What to do » Transcribe the entries below without changing a word, and omit every picture.

Record set »
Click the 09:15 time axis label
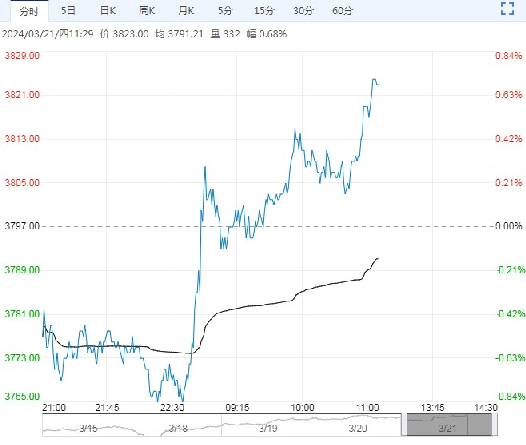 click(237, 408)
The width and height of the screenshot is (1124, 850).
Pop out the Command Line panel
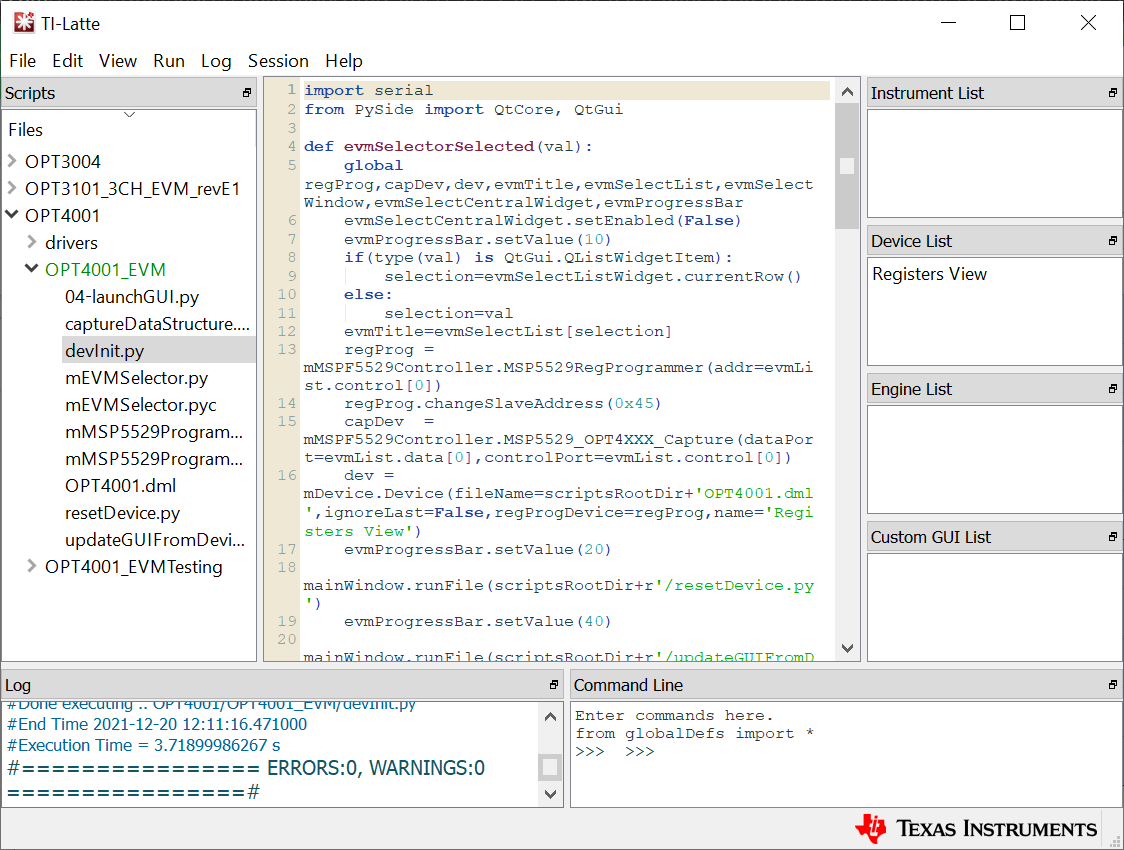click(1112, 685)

Solution to this exercise »
Click the 09:15 time axis label
 click(237, 408)
The width and height of the screenshot is (1124, 850).
Pop out the Command Line panel
click(1112, 685)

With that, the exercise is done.